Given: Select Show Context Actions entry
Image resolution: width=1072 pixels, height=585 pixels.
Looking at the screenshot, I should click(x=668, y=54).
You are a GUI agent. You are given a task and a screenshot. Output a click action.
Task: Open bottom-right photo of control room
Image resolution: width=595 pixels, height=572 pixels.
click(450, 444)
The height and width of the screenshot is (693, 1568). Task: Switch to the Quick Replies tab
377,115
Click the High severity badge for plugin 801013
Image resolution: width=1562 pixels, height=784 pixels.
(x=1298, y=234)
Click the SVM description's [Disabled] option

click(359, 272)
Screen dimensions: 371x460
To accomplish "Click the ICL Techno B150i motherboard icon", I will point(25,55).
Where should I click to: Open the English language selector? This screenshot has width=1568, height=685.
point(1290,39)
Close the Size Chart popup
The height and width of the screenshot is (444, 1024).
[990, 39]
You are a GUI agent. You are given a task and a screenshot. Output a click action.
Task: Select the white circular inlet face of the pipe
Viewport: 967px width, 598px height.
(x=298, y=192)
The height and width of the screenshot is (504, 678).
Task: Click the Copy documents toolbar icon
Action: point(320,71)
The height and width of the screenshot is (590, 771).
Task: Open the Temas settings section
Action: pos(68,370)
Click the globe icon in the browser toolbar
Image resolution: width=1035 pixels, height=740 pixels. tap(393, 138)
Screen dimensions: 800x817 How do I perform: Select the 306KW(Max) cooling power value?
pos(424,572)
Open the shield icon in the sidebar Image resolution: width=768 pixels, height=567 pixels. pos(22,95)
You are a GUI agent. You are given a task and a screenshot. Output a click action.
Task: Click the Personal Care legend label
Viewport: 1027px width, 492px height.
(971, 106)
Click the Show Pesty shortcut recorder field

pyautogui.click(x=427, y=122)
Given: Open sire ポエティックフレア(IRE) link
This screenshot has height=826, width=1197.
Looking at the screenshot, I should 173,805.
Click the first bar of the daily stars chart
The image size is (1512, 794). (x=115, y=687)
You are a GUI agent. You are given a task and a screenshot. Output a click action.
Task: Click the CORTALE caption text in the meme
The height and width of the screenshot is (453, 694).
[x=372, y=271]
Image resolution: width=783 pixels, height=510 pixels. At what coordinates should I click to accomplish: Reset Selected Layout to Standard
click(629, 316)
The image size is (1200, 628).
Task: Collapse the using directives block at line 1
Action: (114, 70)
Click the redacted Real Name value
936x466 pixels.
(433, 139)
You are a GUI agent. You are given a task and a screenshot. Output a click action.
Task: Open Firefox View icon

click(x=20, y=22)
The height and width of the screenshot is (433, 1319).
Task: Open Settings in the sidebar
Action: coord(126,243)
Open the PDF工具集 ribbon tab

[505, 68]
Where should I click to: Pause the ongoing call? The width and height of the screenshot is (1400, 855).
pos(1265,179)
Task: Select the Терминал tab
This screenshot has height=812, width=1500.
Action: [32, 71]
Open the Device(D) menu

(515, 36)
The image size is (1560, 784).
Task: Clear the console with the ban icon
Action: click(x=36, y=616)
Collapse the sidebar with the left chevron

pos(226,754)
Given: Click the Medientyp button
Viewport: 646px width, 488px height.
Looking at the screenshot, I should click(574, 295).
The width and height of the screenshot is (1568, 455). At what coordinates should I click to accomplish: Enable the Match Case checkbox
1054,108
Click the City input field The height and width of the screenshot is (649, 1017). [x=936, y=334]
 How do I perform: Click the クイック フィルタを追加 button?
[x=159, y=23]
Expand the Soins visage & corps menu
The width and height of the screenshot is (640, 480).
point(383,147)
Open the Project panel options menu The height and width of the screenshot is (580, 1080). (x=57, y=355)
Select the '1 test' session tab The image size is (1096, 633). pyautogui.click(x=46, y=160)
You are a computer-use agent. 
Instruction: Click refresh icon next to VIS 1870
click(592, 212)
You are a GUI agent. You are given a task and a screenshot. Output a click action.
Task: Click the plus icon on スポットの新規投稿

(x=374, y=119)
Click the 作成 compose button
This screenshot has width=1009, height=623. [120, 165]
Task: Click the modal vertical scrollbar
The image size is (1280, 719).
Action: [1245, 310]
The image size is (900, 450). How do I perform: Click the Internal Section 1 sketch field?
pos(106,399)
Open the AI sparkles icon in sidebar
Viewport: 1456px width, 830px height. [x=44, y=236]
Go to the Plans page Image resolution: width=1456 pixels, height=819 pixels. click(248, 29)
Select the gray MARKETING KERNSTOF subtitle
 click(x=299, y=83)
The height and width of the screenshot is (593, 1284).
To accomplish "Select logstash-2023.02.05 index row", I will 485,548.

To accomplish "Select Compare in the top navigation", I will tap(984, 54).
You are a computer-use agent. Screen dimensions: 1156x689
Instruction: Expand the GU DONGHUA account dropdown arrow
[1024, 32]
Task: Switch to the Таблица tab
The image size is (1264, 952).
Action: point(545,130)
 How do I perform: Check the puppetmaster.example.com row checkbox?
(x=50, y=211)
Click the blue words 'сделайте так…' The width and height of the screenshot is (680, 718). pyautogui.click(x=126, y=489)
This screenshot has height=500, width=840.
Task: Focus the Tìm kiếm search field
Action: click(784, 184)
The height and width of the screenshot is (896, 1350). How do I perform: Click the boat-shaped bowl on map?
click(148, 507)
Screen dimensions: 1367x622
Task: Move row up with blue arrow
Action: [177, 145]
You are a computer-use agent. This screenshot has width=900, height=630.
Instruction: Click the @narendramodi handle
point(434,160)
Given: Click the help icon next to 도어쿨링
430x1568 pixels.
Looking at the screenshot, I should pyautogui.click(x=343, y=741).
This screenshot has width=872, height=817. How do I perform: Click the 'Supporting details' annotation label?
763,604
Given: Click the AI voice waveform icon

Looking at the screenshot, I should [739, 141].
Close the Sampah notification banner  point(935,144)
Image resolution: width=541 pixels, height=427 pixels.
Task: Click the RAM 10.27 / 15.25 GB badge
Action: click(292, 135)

■ Task objective
Search the listing above for lines containing "computer", and copy them.

■ Answer for this exercise
You are a computer-use agent. 
You are a computer-use agent. Screen dimensions: 1156x689
You are a computer-use agent. This screenshot has width=900, height=630.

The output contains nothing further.